Cuando el Sistema No Solo Predice, Sino que Recomienda
El predictivo te dice que algo va a fallar. El mantenimiento prescriptivo te dice, además, qué hacer al respecto. Cómo funciona, qué necesita y cuándo tiene sentido dar el salto.
Si el mantenimiento basado en condición pregunta “¿cómo está el equipo?” y el predictivo pregunta “¿cuándo fallará?”, el mantenimiento prescriptivo da el último paso: “¿qué debo hacer al respecto?”. Es el escalón más alto de la evolución del mantenimiento y el que más promesas —y más ruido de marketing— genera. Vale la pena entender qué hace realmente, qué necesita para funcionar y cuándo tiene sentido.
Del predictivo al prescriptivo: qué cambia
El predictivo entrega un pronóstico: “este rodamiento fallará en unas tres semanas”. Útil, pero deja la decisión en tus manos: ¿lo cambio ya?, ¿espero a la próxima parada?, reduzco la carga mientras tanto? El prescriptivo responde esa pregunta. A partir del mismo pronóstico, evalúa las opciones disponibles, considera el contexto (producción, repuestos, costos, riesgo) y recomienda una acción concreta con su momento óptimo. Pasa del diagnóstico a la decisión.
¿Cómo “recomienda” el sistema? El rol de la IA y los datos
La recomendación no sale de la nada: surge de cruzar varias fuentes. Los datos de condición en tiempo real (la salud actual del activo), el historial de fallas y reparaciones (qué funcionó antes en casos parecidos) y el contexto operativo (plan de producción, disponibilidad de repuestos, costos de parada). Sobre esa base, modelos de machine learning aplicado al mantenimiento reconocen patrones y simulan escenarios: qué pasa si intervengo ahora, si espero, si opero a menor carga. El sistema recomienda la opción que mejor equilibra costo, riesgo y disponibilidad. Es, en esencia, la Industria 4.0 aplicada a la decisión de mantenimiento.

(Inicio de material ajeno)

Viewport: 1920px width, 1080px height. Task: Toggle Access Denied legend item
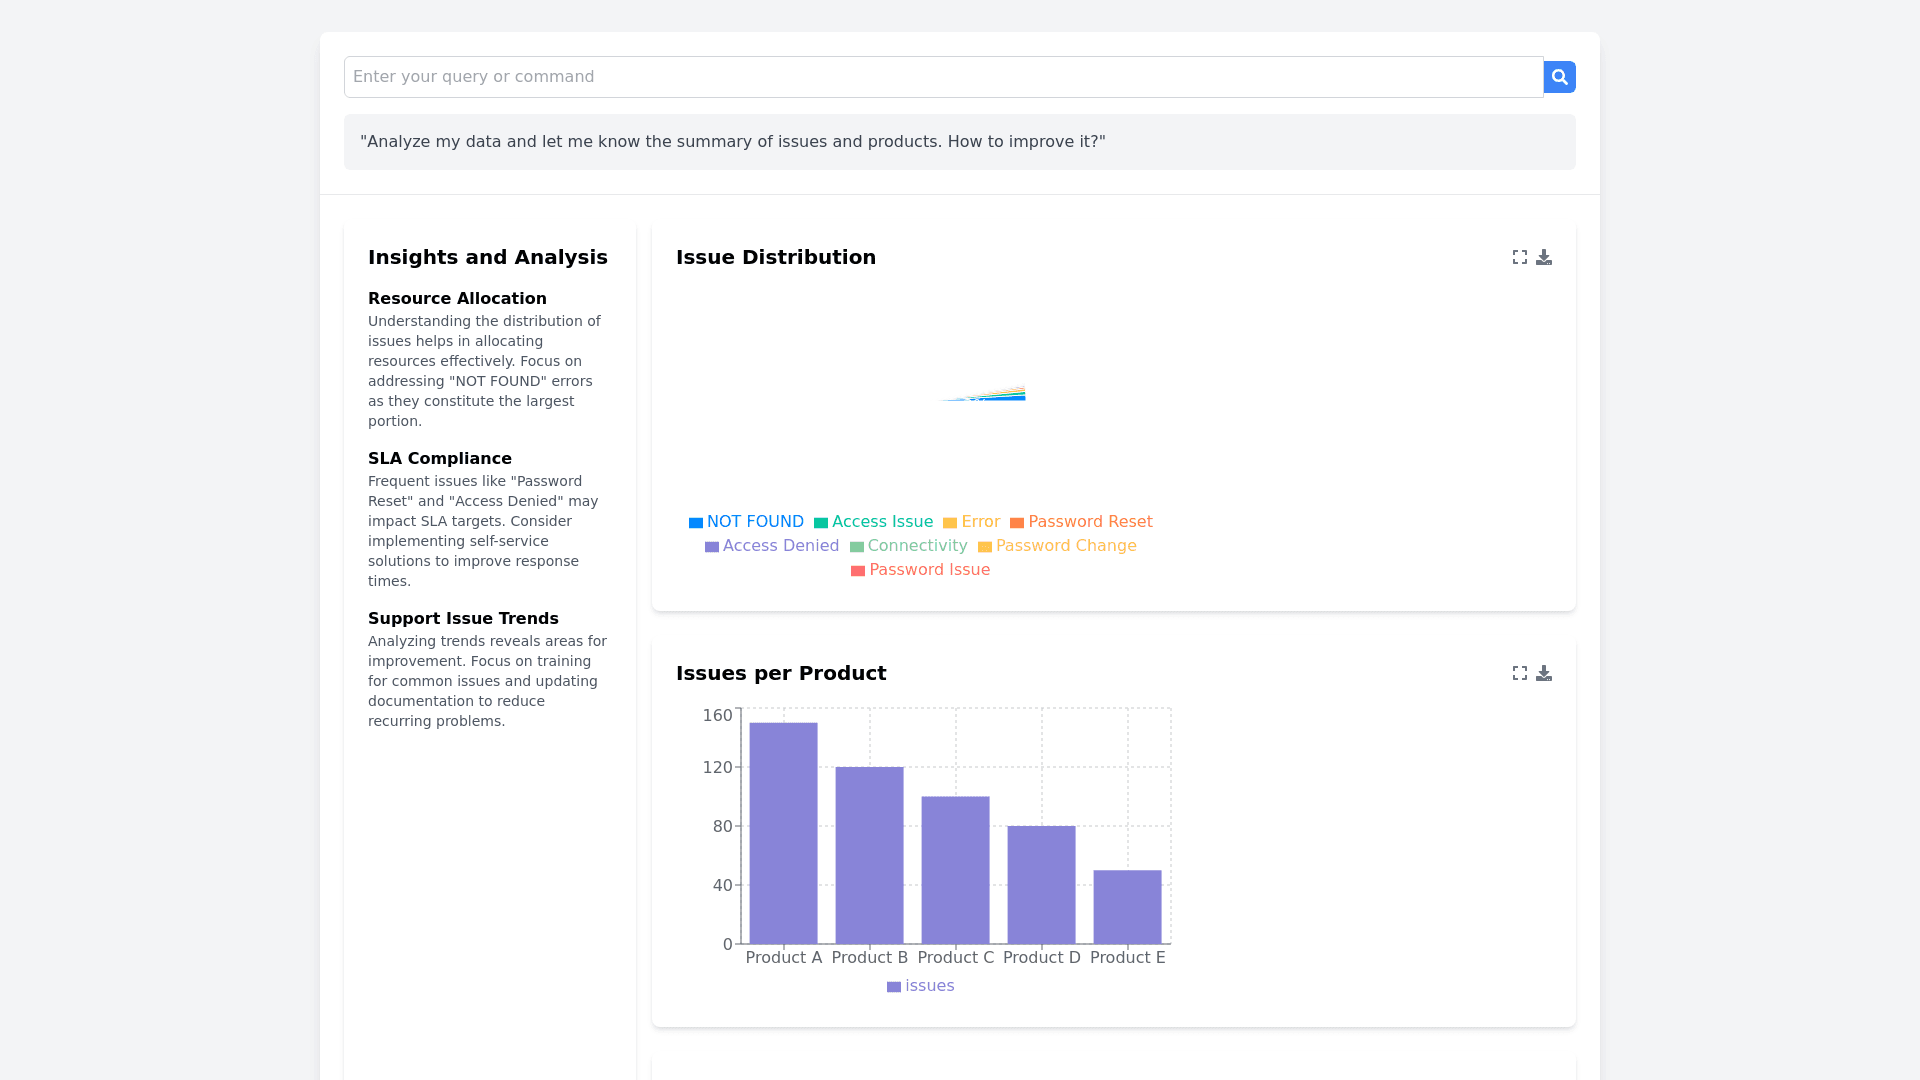(771, 546)
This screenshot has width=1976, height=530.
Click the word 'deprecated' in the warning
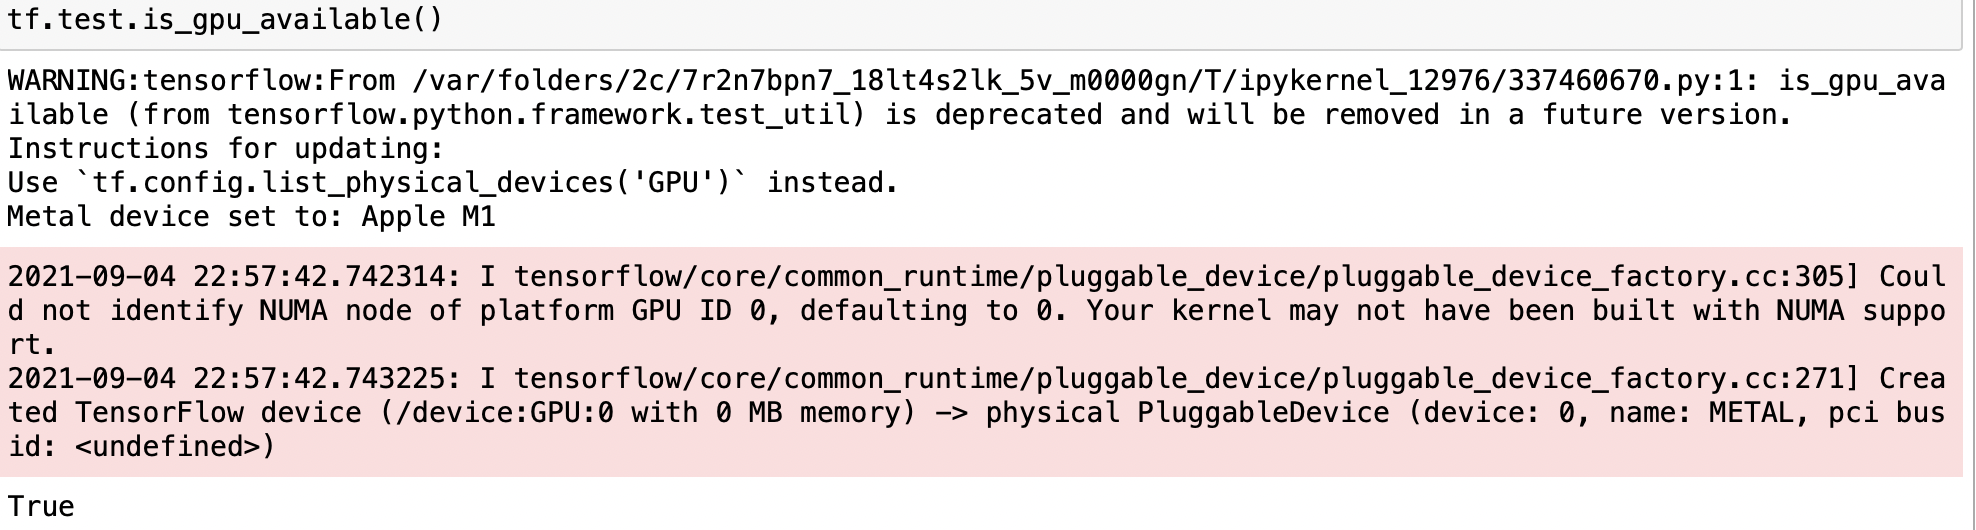click(x=1018, y=115)
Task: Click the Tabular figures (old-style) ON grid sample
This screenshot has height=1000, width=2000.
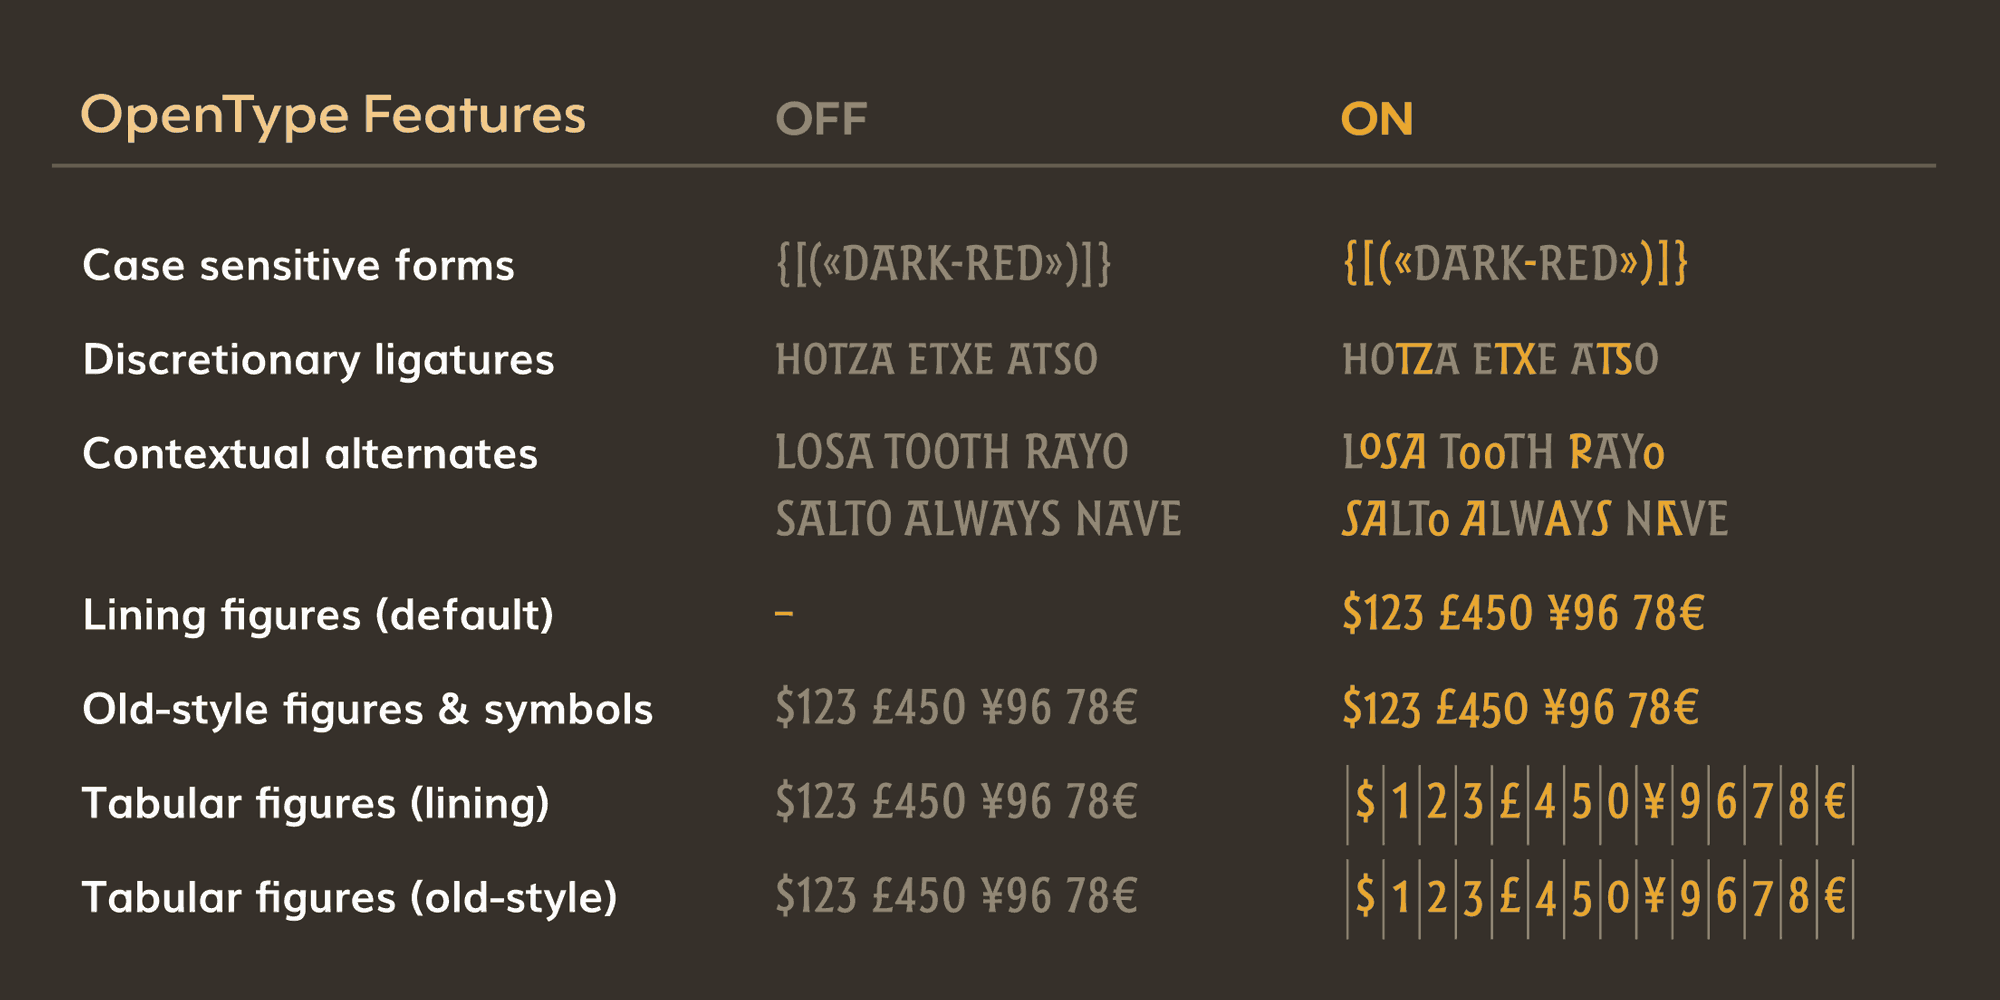Action: coord(1600,897)
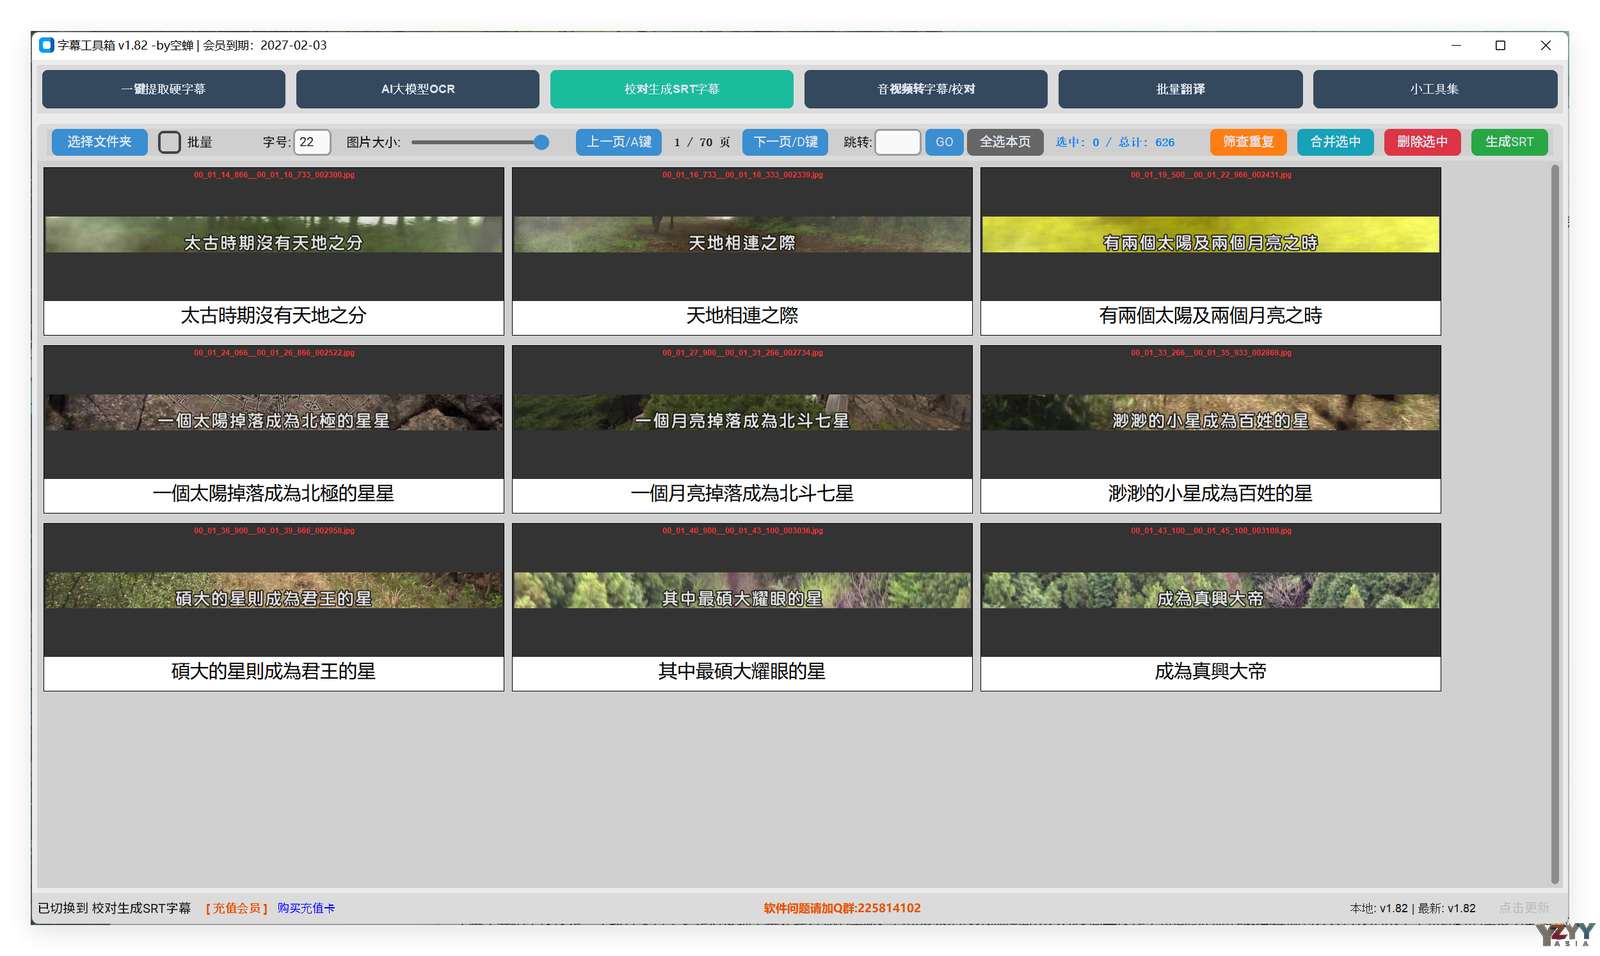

Un ejemplo concreto para aterrizarlo
Imagina una bomba crítica. El monitoreo de vibración detecta la degradación de un rodamiento y el modelo predictivo estima unas tres semanas hasta la falla. Hasta aquí, es predictivo. El paso de mantenimiento prescriptivo va más allá: cruza ese pronóstico con el plan de producción (hay una parada programada en 12 días), el stock (hay un rodamiento disponible) y el costo de una parada no planificada. Su recomendación: “reducir la carga un 15% desde ahora y reemplazar el rodamiento en la ventana de mantenimiento dentro de 12 días”, y cuantifica cuánto ahorra frente a cambiarlo de inmediato o esperar a que falle. Esa es la diferencia: no solo el aviso, sino el plan de acción.
| Nivel | Pregunta que responde | Salida | Requisito clave |
| Diagnóstico (CBM) | ¿Qué está pasando? | Estado actual / alarma | Sensores y umbrales |
| Predictivo | ¿Cuándo fallará? | Tiempo estimado a la falla | Datos históricos + modelos de tendencia |
| Prescriptivo | ¿Qué debo hacer? | Acción recomendada + momento óptimo | IA + contexto operativo y de costos |
Qué necesitas para llegar al prescriptivo (no es el primer paso)
El prescriptivo es la cima de una escalera; no se empieza por arriba. Requiere, como cimientos, un monitoreo de condición ya maduro (CBM y predictivo funcionando), un historial de fallas ordenado y confiable, aquí una taxonomía como la ISO 14224 y un buen análisis FMECA hacen la diferencia, conectividad para integrar los datos y capacidad analítica para los modelos. Sin esos cimientos, “prescriptivo” es solo una palabra en una presentación comercial.
¿Conviene a tu operación? Expectativas realistas
El prescriptivo aporta valor real, pero no en cualquier contexto. Tiene sentido en activos críticos con gran volumen de datos, donde una mejor decisión evita paradas costosas. Su retorno depende de la madurez previa: en una operación que aún hace mantenimiento reactivo, la prioridad no es la IA, sino ordenar lo básico. Y conviene desconfiar del marketing que promete “magia con IA”: el valor no está en la etiqueta, sino en la calidad de la decisión que habilita. Vista así, el prescriptivo no es una moda a perseguir, sino una etapa a la que se llega cuando la estrategia de mantenimiento ya está madura.
Conclusión
El mantenimiento prescriptivo completa la evolución: del que reacciona, al que previene, al que predice y, finalmente, al que recomienda. Su promesa es poderosa —convertir datos en la mejor decisión posible— pero se apoya en todo lo anterior. Antes de perseguir la cima, asegura los cimientos: monitoreo de condición confiable, buenos datos de falla y una estrategia clara. Con esa base, el prescriptivo deja de ser una promesa y se vuelve una ventaja concreta.